I HAVE one time, disturbed a bee colony (no tractor involved) and been attacked. I can still run fast enough to keep most of a swarm of bees off me, but where to? In my case there was a car about 300 feet away that i ran to and jumped in. However, my dad was nearby and certainly cant run like that. He simply walked away slowly only reacting to the ones that he could feel stinging him and honestly came out almost totally unscathed. If i'd tripped over a rock at my full speed i might have landed with a couple of broken bones AND a swarm of bees on me so in the end im thinking his approach was a little better.
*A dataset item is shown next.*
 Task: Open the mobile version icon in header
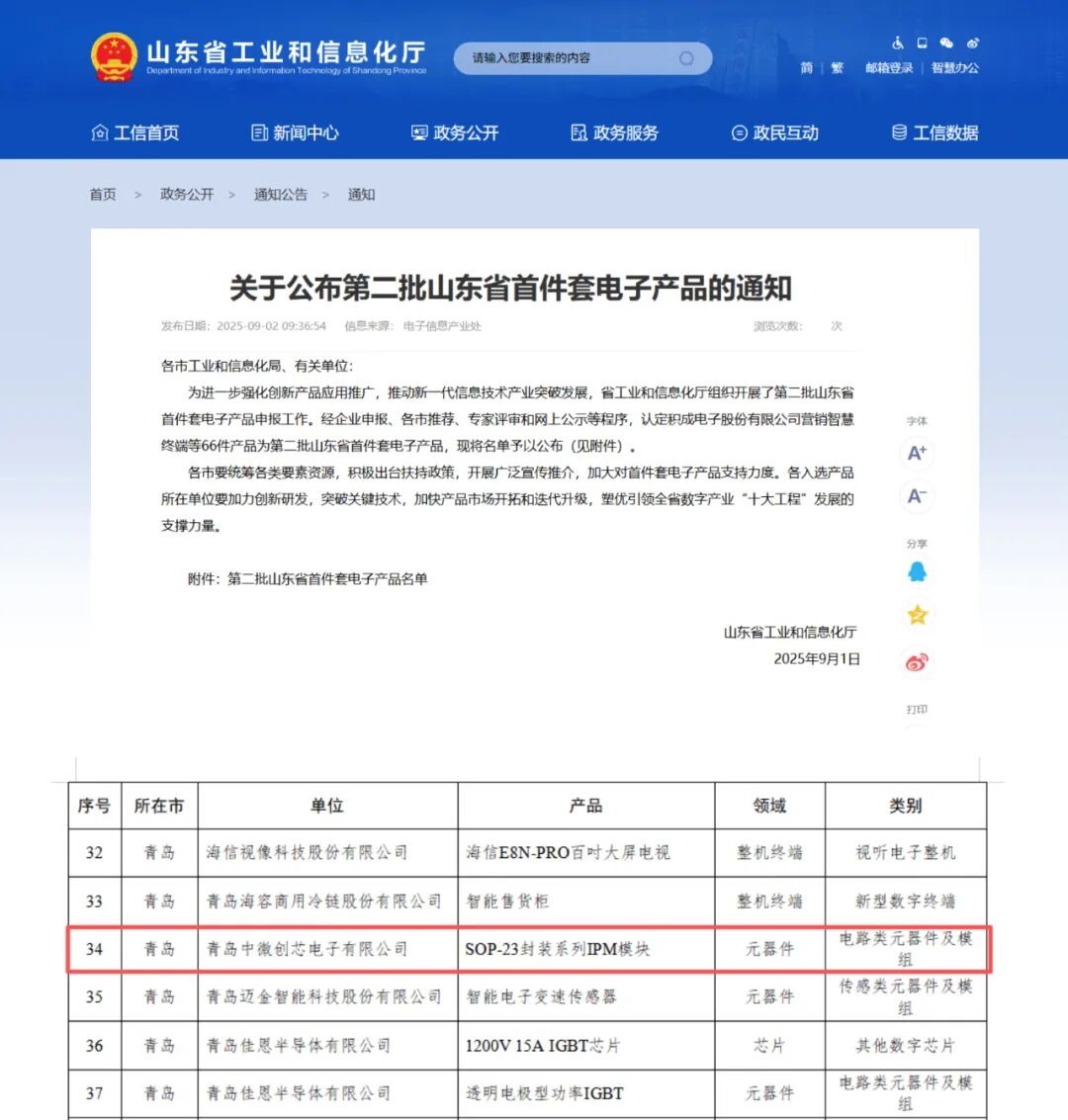[x=923, y=43]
Totally depends on the type of insects you have, though. We don't have anything aggressive here. The largest wasp nests we get are paper wasps, which _look_ like yellowjackets but are actually very docile. All the other stinging wasps out here you pretty much see by themselves or a small nest with just a few on it. Nothing serious, unless you're allergic.


----------



## aliaj00 (Feb 16, 2021)

Insects usually go after co2 for homing on target most of the time. Then they spread the misery out once they found the target. That’s why most get them in the face/noses like bees etc.


----------



## macdoesit (May 4, 2021)

Vigo said:


> Yeah, that's a nightmare scenario.
> 
> I guess i should have been more specific when i said i dont know what im supposed to use wasp spray on when im only worried about wasps. What i meant is that im not likely to notice their nest until after ive disturbed it, at which point the spray is not that useful since you're not going to shoot down dozens of wasps like an air defence gunner.
> 
> ...


Yellow Jackets!!!!!!! Mean Sumbeeches.
Last Summer, mowing around the wellhouse, a couple red wasp hit me in the head, did not sting, letting me know, get out of here. Got the spray, no more wasp on the wellhouse.
Red wasp nest here and there, fly around real close but never stung by one. Don't seem to be aggressive. I just don't like them flying around and sometimes landing on me.
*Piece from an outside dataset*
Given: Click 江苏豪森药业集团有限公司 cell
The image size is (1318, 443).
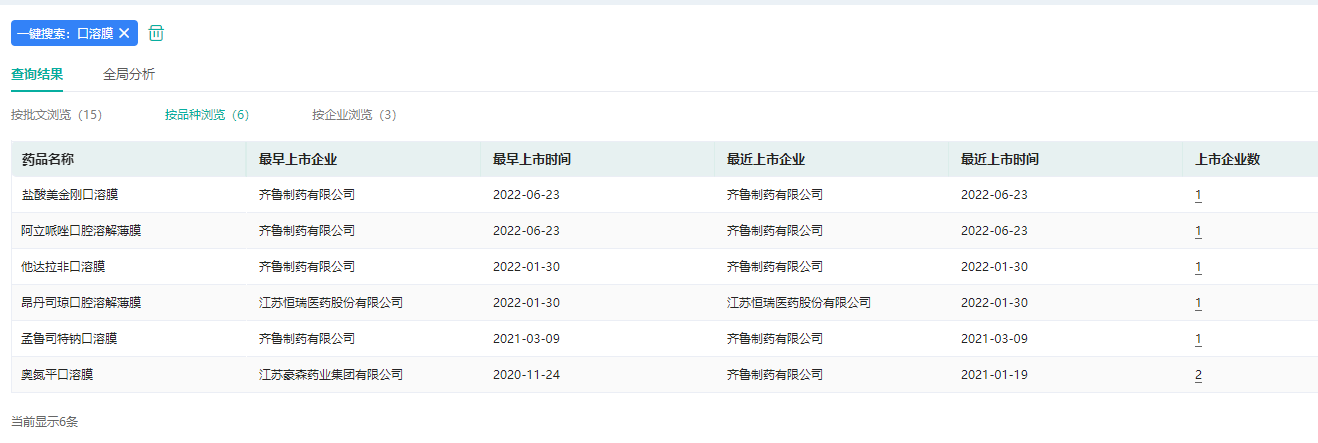Looking at the screenshot, I should click(331, 375).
When I was a teen, a Bumble Bee got after me, hitting me in the head, did not sting me. I was running, hands swatting my head, stopped when I suddenly ran into a tree. Always imagined that Bumble Bee laughing his ass off.
They can sting as many times as they want, don't loose stinger and don't die afterwards.


----------



## Vigo (Oct 8, 2021)

> Red wasp nest here and there, fly around real close but never stung by one. Don't seem to be aggressive. I just don't like them flying around and sometimes landing on me.
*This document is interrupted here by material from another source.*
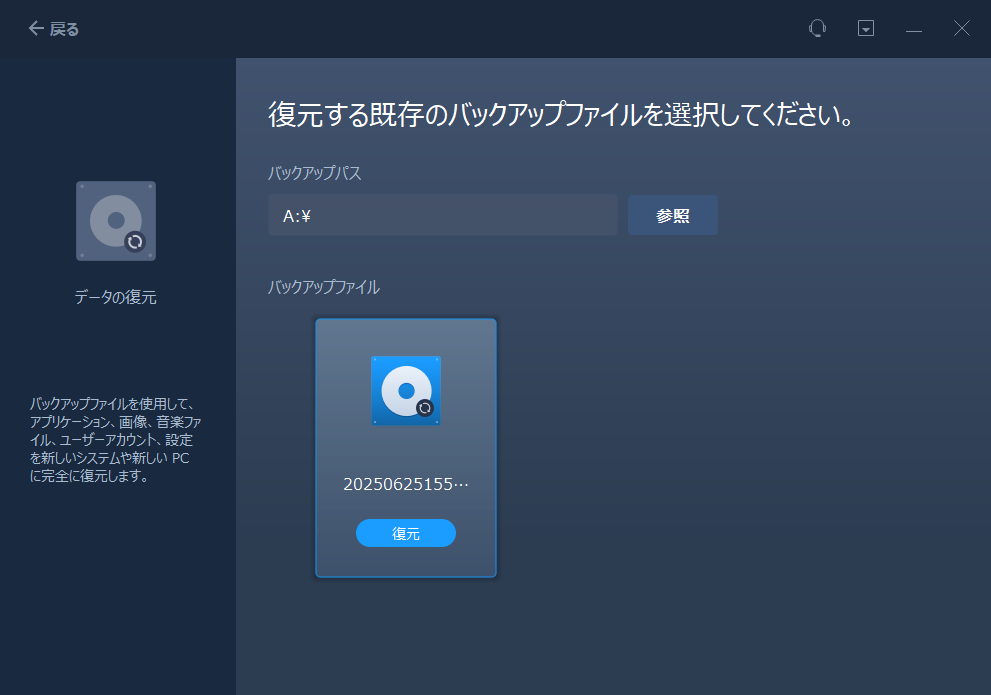This screenshot has height=695, width=991.
Task: Click the menu box icon in the title bar
Action: 865,29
Yeah, it's one of the very few things I never got stung by out here. They must be VERY hard to piss off if I never got stung, since i grew up out here as a child and was basically dumb as a brick when it came to NOT pissing off the locals (animals insects etc). I've stepped on a live rattlesnake, even. Never got stung by a red wasp. 😂

The point you make about hurting yourself trying to get away from something definitely resonates with me. I feel like that's a big part of the danger of certain animals that won't kill or even really injure you... you'll still hurt your own damn self, possibly real bad, trying to get away from them! This is especially true when you're balanced on top of a tractor. Overreacting up there and falling off or slipping off or stabbing the wrong controls COULD end up getting you killed.


----------